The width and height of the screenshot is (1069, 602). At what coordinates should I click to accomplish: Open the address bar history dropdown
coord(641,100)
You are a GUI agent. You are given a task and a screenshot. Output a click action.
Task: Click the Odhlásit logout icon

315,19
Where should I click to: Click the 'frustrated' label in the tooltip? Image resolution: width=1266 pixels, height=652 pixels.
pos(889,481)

+ + + +

WHAT TO PRODUCE. Retype the entries in full. Keep every line identical.

WRITTEN REPLY.
The width and height of the screenshot is (1069, 602). At what coordinates should I click to accomplish: Open the address bar history dropdown
coord(641,100)
You are a GUI agent. You are given a task and a screenshot. Output a click action.
Task: Click the Odhlásit logout icon

315,19
Where should I click to: Click the 'frustrated' label in the tooltip? Image resolution: width=1266 pixels, height=652 pixels.
pos(889,481)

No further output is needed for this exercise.